## DOCUMENT SEGMENT

Version 29 (modified by Ben Newton, 9 years ago) (diff)


Using Tmix on GENI

This page describes how to run experiments with Tmix on GENI nodes. This tutorial assumes that you are already familiar with basic experimentation with GENI, and that you have access to some version of Linux/Unix running on a PC or virtual machine. We also assume basic familiarity with Linux/Unix.

1 Install Omni

This tutorial will use Omni, which is a command line interface tool for reserving GENI resources. If you do not already have Omni installed and set up, please follow Step 1 (Configuring Omni with your GENI Account) here. Please note, it may take 30-45 minutes to get Omni installed and configured. Also note when installing Omni, the ./ script may need to be run from your gcf/src directory, and you may need to create the .ssl subdirectory in your home directory.

2 Extra Omni Configuration

2.1 Add gcf/src to path (optional but recommended)

Although optional, it will be helpful to add the gcf/src directory to your path and python path. To do this, replace "/path/to/gcf" in the lines below with the path to your copy of gcf, and add the lines to the end of your .profile file or equivalent.

export PYTHONPATH="/path/to/gcf/src:$PATH"

Once you have added the lines and saved the file, run

source .profile

to setup the path environment variables for this session. This will be done automatically from now on.

If you don't make this change, you may need to add python in front of all the omni commands, and call them from within the gcf/src directory.

2.2 Clear Passphrases (optional but recommended)

We recommend that you clear the passphrase from your SSL certificate and/or your SSH key that you will use to login to your nodes. This step is also optional, however, if you don't clear your passphrases some commands will require you to enter your it several times, which can become burdensome. To clear the passphrases from your certificate and key run this script: 

3 A Simple Tmix Experiment

3.1 Reserve Resources

The following is the request rspec for a simple two node network. It requests two raw nodes named left and right, each with a single interface named left:if0 and right:if0 respectively. A link named left-right-lan connects these interfaces.

## WORK INSTRUCTIONS
A - Copy the part of the Tmix on GENI tutorial from "If you don't make" up to and including "connects these interfaces.", keeping every word and mark unchanged.
B - Pick up the Tmix on GENI tutorial after its last sentence and keep writing it.

## DATA BELOW
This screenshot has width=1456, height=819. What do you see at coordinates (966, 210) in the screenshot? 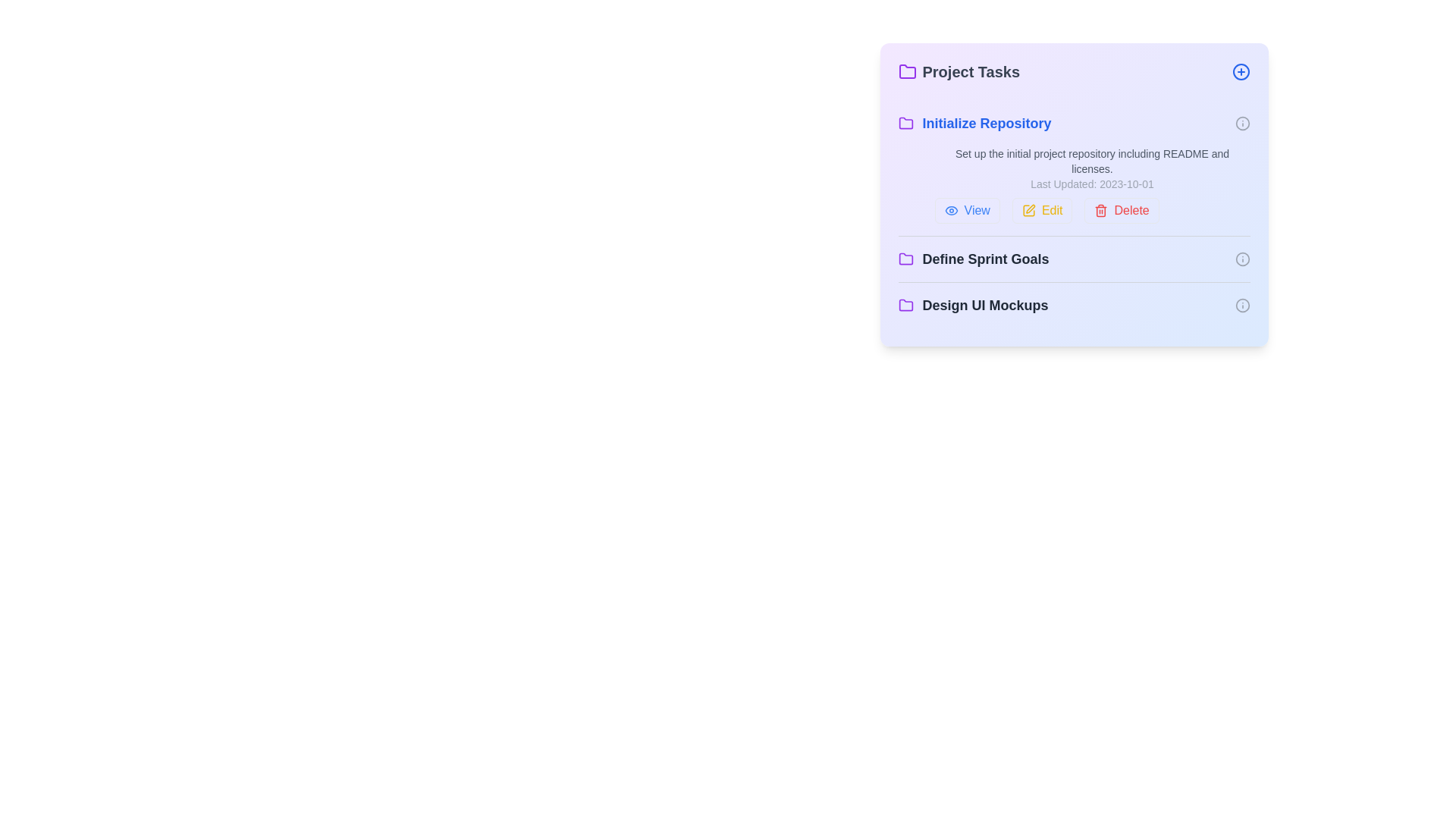
I see `the 'View' button, which is styled in blue with rounded corners and features an adjacent eye icon, located under the 'Initialize Repository' box in the 'Project Tasks' section` at bounding box center [966, 210].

## PER-TASK ANSWERS
A -
If you don't make this change, you may need to add python in front of all the omni commands, and call them from within the gcf/src directory.

2.2 Clear Passphrases (optional but recommended)

We recommend that you clear the passphrase from your SSL certificate and/or your SSH key that you will use to login to your nodes. This step is also optional, however, if you don't clear your passphrases some commands will require you to enter your it several times, which can become burdensome. To clear the passphrases from your certificate and key run this script: 

3 A Simple Tmix Experiment

3.1 Reserve Resources

The following is the request rspec for a simple two node network. It requests two raw nodes named left and right, each with a single interface named left:if0 and right:if0 respectively. A link named left-right-lan connects these interfaces.

B -
rspec here

Think of a unique name for your slice. We recommend the slice name begin with your GENI username. Create a new slice by issuing the following command with your unique slice name in place of <sliceName>. createslice <sliceName>

Next, create a sliver with the resources requested in the rspec by issuing the following command where <sliceName> is again replaced with the unique slice name you have chosen. -a pg-utah <sliceName> two-nodes-tmix.rspec

Note: this and future steps assume your ~/.gcf/omni_config includes a mapping from nickname pg-utah to If pg-utah causes issues, you can use the full url in the -a option.

If the resources were successfully reserved the Result Summary from Omni should say: Got Reserved resources ...

Look back further in the output and you should see two lines which include "hostname=pc???". These are the hostnames of the machines reserved for your experiment. Make note of these hostnames for later use.

In addition to listing desired resources, the rspec also specifies a script to be run at boot time on the host. This script configures the host for Tmix.

3.2 Login to nodes

We suggest you open two new terminal windows, one for each node. To log into the nodes reserved in the previous step issue the following command for each node in one of the new windows.

ssh -i ~/.ssh/geni_key <username>@<hostname>

As expected, <username> should be replaced with your GENI username, and <hostname> is replaced with the hostname noted in the previous step.

3.3 Run Tmix

Make yourself root and move to the tmix directory by issuing the following commands on both nodes:

sudo -i
cd /usr/tmix/tmix

Tmix relies upon a pre-determined start time to synchronize tmix on the two noded. On both nodes run the following command to determine the time and date:


Note that the time may be in a different time zone. Decide on a start time about 1-2 minutes in the future, relative to the time displayed by the date command. It should be far enough in the future for you to issue the following command on both nodes before that start time.

Finally, execute the following command on both nodes:

./tmix -s HH:MM:SS tmix.conf

where HH:MM:SS is the chosen start time in hours minutes and seconds.